EXCERPTED DATA -
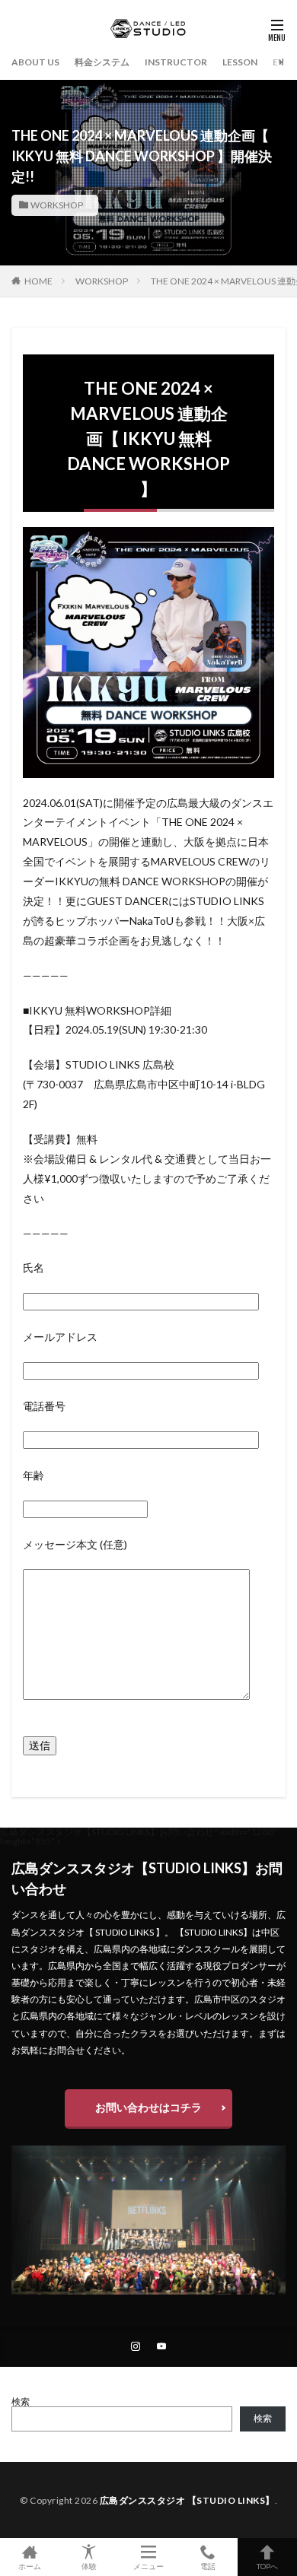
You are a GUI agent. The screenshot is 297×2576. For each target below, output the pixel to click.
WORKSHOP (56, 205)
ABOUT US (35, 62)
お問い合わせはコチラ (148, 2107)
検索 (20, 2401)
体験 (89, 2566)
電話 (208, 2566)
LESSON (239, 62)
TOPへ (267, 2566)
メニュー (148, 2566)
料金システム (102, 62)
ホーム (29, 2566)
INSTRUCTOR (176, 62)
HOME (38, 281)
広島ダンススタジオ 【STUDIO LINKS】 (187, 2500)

HOW TO COMPLETE THIS TASK -
Write the records out again exactly; none of the pictures belong in the copy.

SOLUTION TO THIS EXERCISE -
You are a GUI agent. The screenshot is 297×2576. For each target below, output the pixel to click.
WORKSHOP (56, 205)
ABOUT US (35, 62)
お問い合わせはコチラ (148, 2107)
検索 (20, 2401)
体験 (89, 2566)
電話 (208, 2566)
LESSON (239, 62)
TOPへ (267, 2566)
メニュー (148, 2566)
料金システム (102, 62)
ホーム (29, 2566)
INSTRUCTOR (176, 62)
HOME (38, 281)
広島ダンススタジオ 【STUDIO LINKS】 (187, 2500)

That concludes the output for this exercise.